While small-cap stocks may appear attractive in a lower rate environment, Sonders advises caution, pointing out that the sector is far from uniform. The Russell 2000, for example, encompasses a broad range of companies with varying levels of performance, often aligned with their quality metrics. “The economy is slowing, not about to accelerate,” Sonders says. Therefore, she suggests that investors looking for opportunities in small-cap stocks should “stay up in quality.”

The S&P Small Cap 600 index (SML), which typically includes higher-quality stocks than the Russell 2000 due to its “profitability filter,” may provide a more reliable base for identifying potential investment ideas, Sonders adds.

Performance Snapshot: Small Caps vs. Broad Market

On Thursday, small-cap stocks outperformed the broader market, with both the Russell 2000 and the S&P Small Cap 600 climbing 1.2%, compared to a 0.7% increase for the S&P 500. U.S. stocks broadly advanced on the day, with the Dow Jones Industrial Average (DJIA) rising 0.6% and the Nasdaq Composite (COMP) gaining 1%.

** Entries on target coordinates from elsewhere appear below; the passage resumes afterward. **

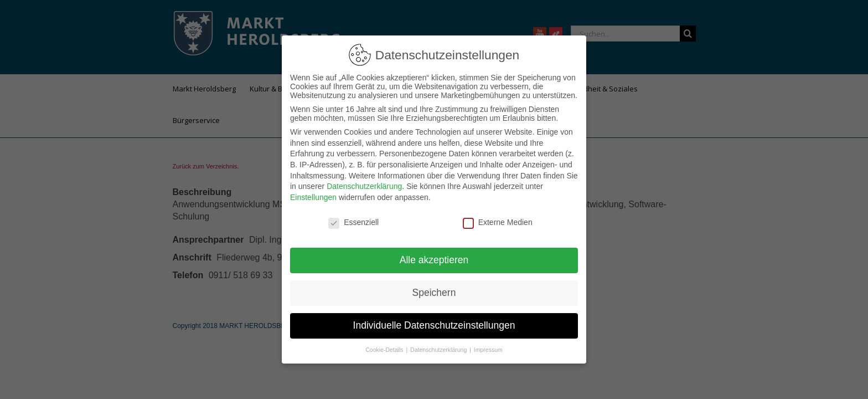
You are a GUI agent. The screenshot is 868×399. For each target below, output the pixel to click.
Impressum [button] (488, 350)
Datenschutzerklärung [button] (439, 350)
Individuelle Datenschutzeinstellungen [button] (434, 325)
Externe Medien (498, 222)
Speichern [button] (434, 293)
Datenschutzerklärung (364, 186)
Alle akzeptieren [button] (434, 260)
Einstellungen (313, 197)
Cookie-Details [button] (385, 350)
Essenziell (353, 222)
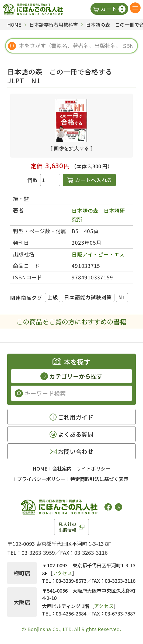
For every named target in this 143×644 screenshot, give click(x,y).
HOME (40, 468)
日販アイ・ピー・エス (98, 254)
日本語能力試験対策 (88, 297)
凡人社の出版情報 (67, 527)
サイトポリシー (93, 468)
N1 (122, 297)
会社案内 (62, 468)
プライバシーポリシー (41, 479)
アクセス (62, 573)
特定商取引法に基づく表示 (99, 479)
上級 (53, 297)
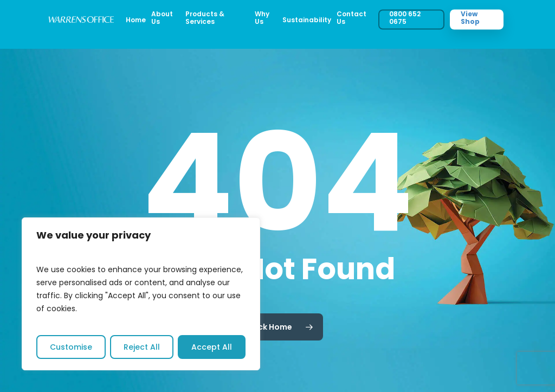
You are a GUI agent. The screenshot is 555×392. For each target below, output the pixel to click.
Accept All (211, 347)
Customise (71, 347)
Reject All (141, 347)
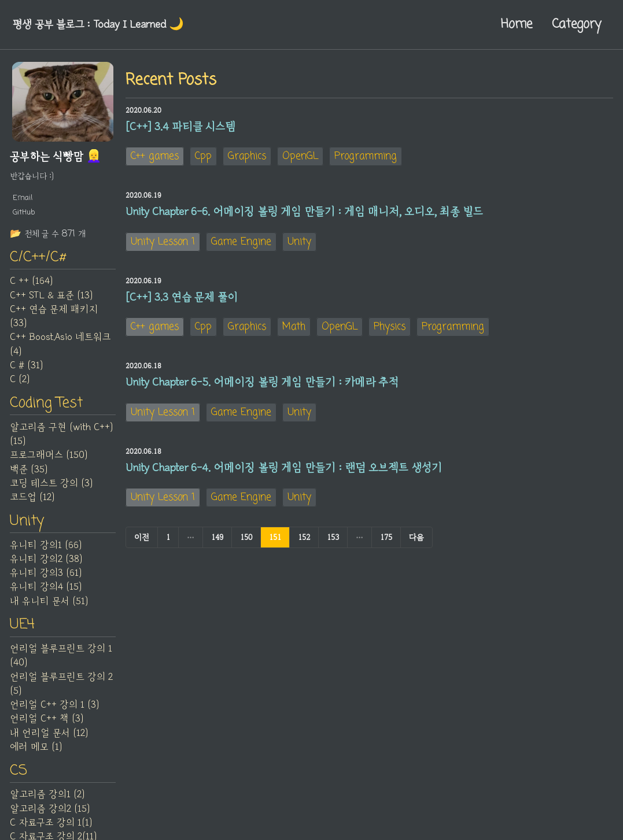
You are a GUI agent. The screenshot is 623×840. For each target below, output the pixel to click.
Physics (389, 330)
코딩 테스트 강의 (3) (51, 484)
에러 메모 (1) (36, 749)
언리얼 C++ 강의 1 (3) (54, 707)
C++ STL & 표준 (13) (51, 296)
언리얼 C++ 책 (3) (46, 721)
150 (246, 542)
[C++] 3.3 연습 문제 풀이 (182, 299)
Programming (366, 157)
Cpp (203, 157)
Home (517, 24)
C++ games (154, 157)
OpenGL (300, 157)
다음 (416, 542)
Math (294, 330)
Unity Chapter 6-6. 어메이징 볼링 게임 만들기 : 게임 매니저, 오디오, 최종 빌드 (304, 213)
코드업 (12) (32, 499)
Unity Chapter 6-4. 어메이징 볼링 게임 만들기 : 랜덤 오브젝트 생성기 (283, 472)
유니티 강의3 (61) (46, 575)
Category (576, 24)
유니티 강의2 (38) (46, 561)
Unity (299, 243)
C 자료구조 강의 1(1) (51, 826)
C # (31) (26, 367)
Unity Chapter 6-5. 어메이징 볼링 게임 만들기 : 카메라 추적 (262, 386)
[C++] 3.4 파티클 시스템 (180, 127)
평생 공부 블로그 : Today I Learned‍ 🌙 (101, 24)
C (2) (20, 380)
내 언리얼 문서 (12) (49, 735)
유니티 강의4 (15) (46, 589)
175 (386, 542)
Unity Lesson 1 (163, 243)
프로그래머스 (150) (49, 457)
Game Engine (241, 243)
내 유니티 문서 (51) (49, 603)
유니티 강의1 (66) (46, 547)
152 (304, 542)
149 (217, 542)
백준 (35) (28, 471)
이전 (142, 542)
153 (333, 542)
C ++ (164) (31, 282)
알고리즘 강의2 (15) (50, 811)
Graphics (247, 157)
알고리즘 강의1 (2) (47, 797)
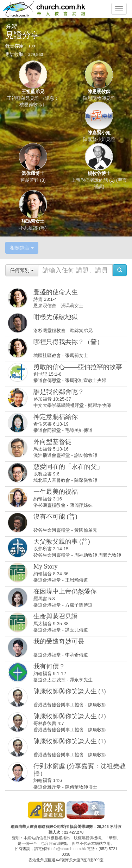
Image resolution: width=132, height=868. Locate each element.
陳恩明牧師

Year-to-date in 2024, the S&P 500 is up 17.3%, outpacing the Russell 2000’s gain of just over 5%, despite some volatility in September. The S&P 500 has fallen 0.9% this month, while the Russell 2000 has slumped 4%, according to FactSet data.

Key Takeaways for Traders

  • Interest Rate Expectations: A potential rate cut by the Fed could provide a tailwind for small-cap stocks, but traders should manage expectations as the size of the cut remains uncertain.
  • Focus on Quality: With economic growth slowing, investors are advised to focus on higher-quality small-cap stocks, which may offer better resilience.
  • Market Dynamics: Recent market movements suggest some profit-taking in small caps, particularly as the market recalibrates its expectations for rate cuts.

Conclusion

As the Fed prepares to clarify its monetary policy stance, traders and investors should remain vigilant. While small-cap stocks could benefit from an easing cycle, the broader economic context and the quality of individual stocks should guide investment decisions. With uncertainty around the size and timing of future rate cuts, market participants should brace for potential volatility and continue to favor high-quality names in the small-cap space.